Another Mainer! I grew up in Knox, which I near Thorndike/Belfast.

With 8-10 you could do a 40-60% of your rep max for sets. example one day do multiple sets of 3 (40%ish) another multiple sets of 5 (60%ish). for 2-5 sets, test yourself occasionally and go from there (it would fit with the kinda easy strength/GGP of S&S) maybe some days go for weighted pull ups.
 
OK I couldnt go to the gym last night due to schedule conflicts but I can say that I was decently sore from the day befores workout. I did however knock out about 100 push ups last night. Tonight I will do S&S again and my stretches and probably more push ups and pull ups. I did my swings 2 handed last time, tonight I will do 1 arm swings as a test to see how I feel with them.
 
I would recommend finding a health or fitness professional to perform a Functional Movement Screen on you. You indicate that you feel or perceive stiffness. Yes, given your history you may certainly have some mobility deficits. However, sometimes perceived stiffness can be caused by stability issues as well. An FMS will provide a nice objective measure of which patterns are dysfunctional and possibly help to narrow down possibilities for why you are feeling stiffness and target corrective exercises to address those issues.
 
I would recommend finding a health or fitness professional to perform a Functional Movement Screen on you. You indicate that you feel or perceive stiffness. Yes, given your history you may certainly have some mobility deficits. However, sometimes perceived stiffness can be caused by stability issues as well. An FMS will provide a nice objective measure of which patterns are dysfunctional and possibly help to narrow down possibilities for why you are feeling stiffness and target corrective exercises to address those issues.

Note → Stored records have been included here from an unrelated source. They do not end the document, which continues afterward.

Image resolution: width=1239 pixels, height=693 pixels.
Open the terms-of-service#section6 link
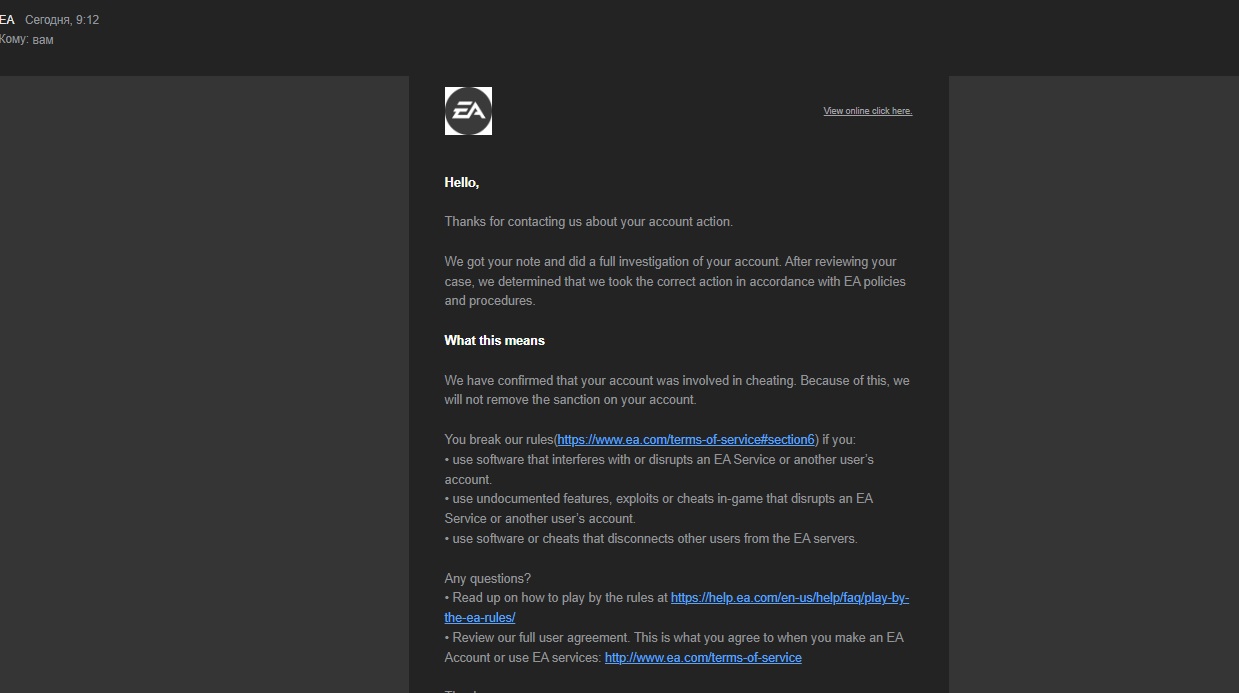pos(686,439)
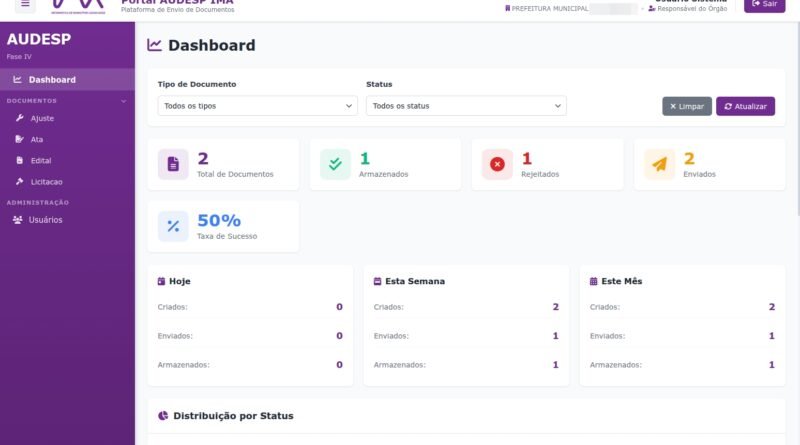Click the red Rejeitados X icon

click(x=497, y=164)
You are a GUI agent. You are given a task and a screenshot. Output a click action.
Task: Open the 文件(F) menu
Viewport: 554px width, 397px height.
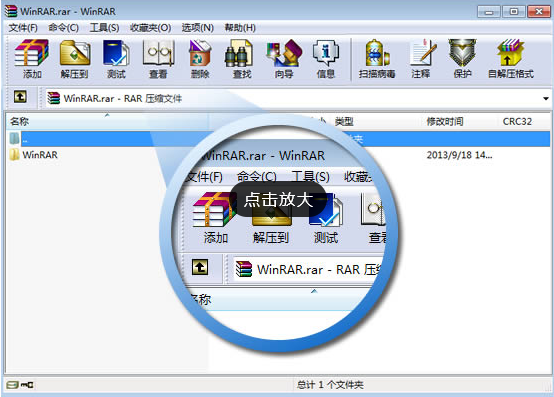pyautogui.click(x=23, y=28)
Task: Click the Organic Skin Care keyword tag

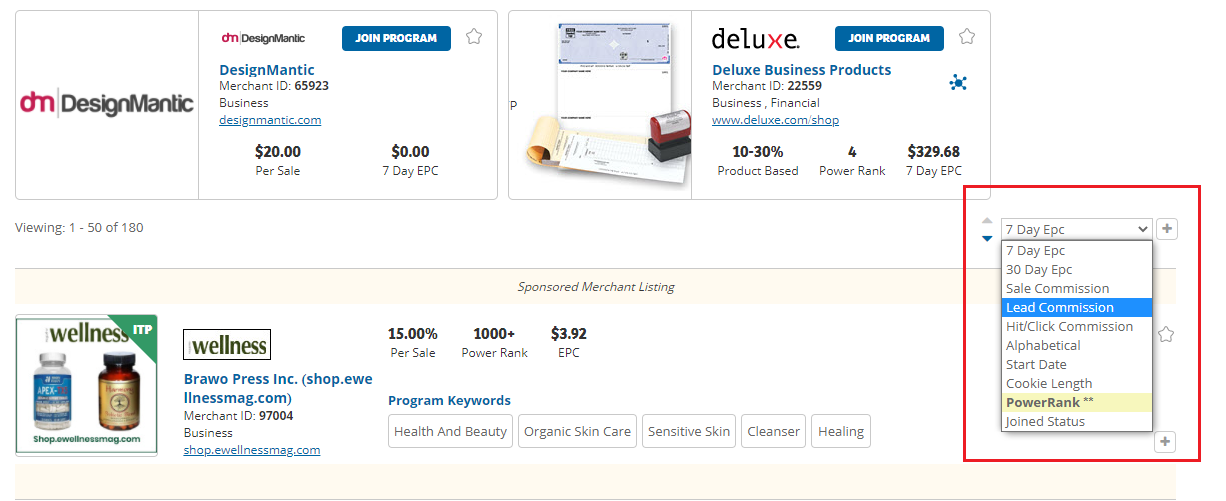Action: [x=577, y=431]
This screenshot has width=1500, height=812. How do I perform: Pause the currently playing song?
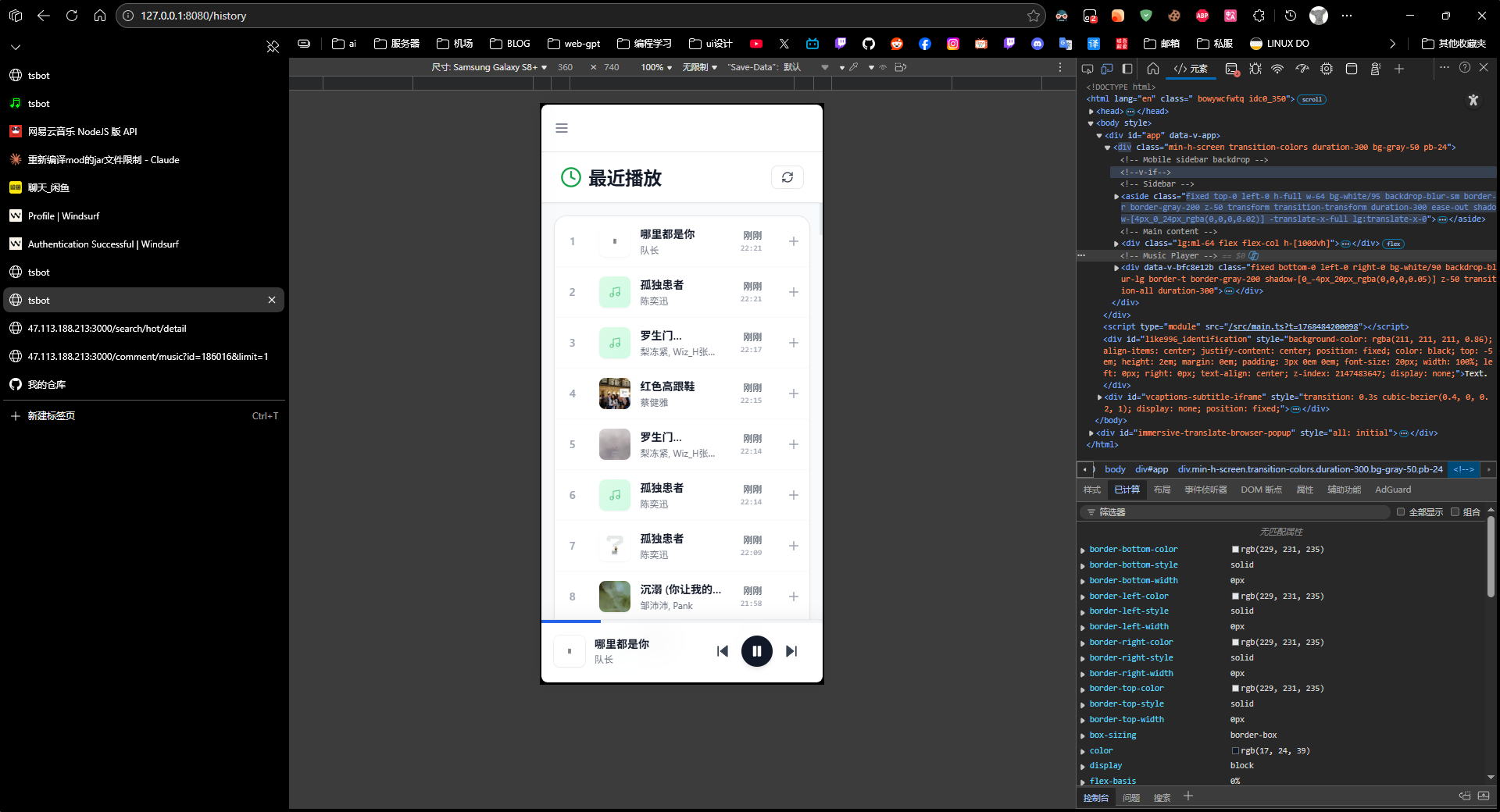coord(756,651)
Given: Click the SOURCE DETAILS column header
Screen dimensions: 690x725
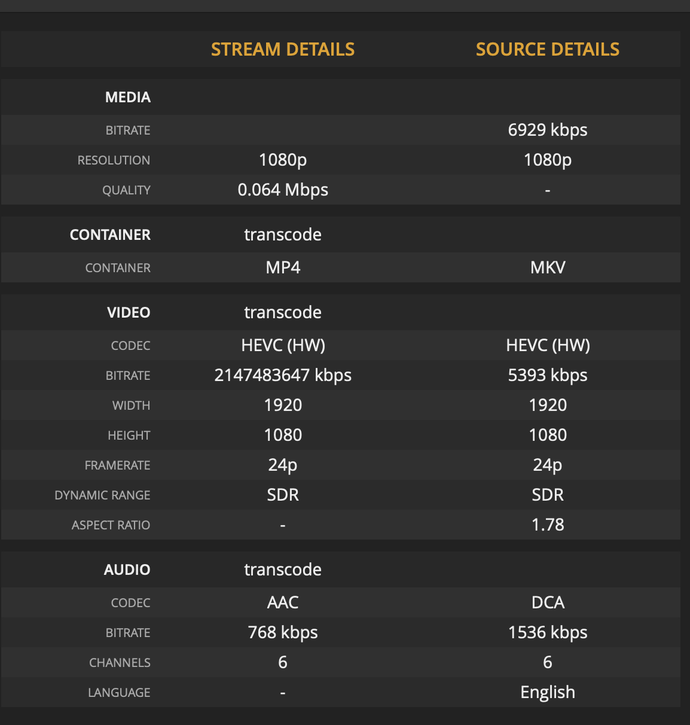Looking at the screenshot, I should pyautogui.click(x=547, y=49).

Im not so stiff that its a perceived medical issue, nor am I in pain to a degree that its alarming me. Im just stiff from lifting heavy things since I was 15 yrs old and now im 42. I made the mistake of neglecting my stretching and failing to understand how important stretching was on a daily basis and now at an older age my interests have changed from trying to win strongman comps and being the biggest guy in the gym to just feeling healthy, limber, and strong without having to carry around 265 lbs. I think that a good dose of stretching daily, changing up my lifting protocol and diet will put me where I need to be. IF that fails however, perhaps I will seek professional help!
 
I also really like crawling complexes as a warm up to improve mobility.
 
Like a bear crawl?
There are a whole range of crawling options.
Bear, Leopard, Spider-Man, Baby, and more. Some are easy, some are hard. All are excellent as mobility work.

Additionally if you want a mobility boost... consider OS resets (includes crawling), but if you want to stay closer to SF then Super Joints, Relax Into Stretch, and Flexible Steel are great options.
 
UPDATE: So very weird thing. Since I started this post on Dec 4th I have been doing Simple & Sinister just about every night along with the fighter pull up program and about 50-100 push ups. Ive not lifted any heavy weights or been to the gym. Last night my buddy asked me to go lift with him so I went. Well normally I bench press 315 as my last set for about 1-2 reps depending on how Im feeling. Well last night I knocked out 315 for 5 reps! I felt amazing. I then did 7 more sets of 3 reps with 295. I then picked up some 70 lb dumbbells and curled them pretty effortlessly for 8 reps. my pull ups felt tight and strong also. I just felt friggin strong and full of energy. Im not sure if it was just a good day, or a break from heavy lifting was what my CNS needed OR the Simple & Sinister stuff really works!.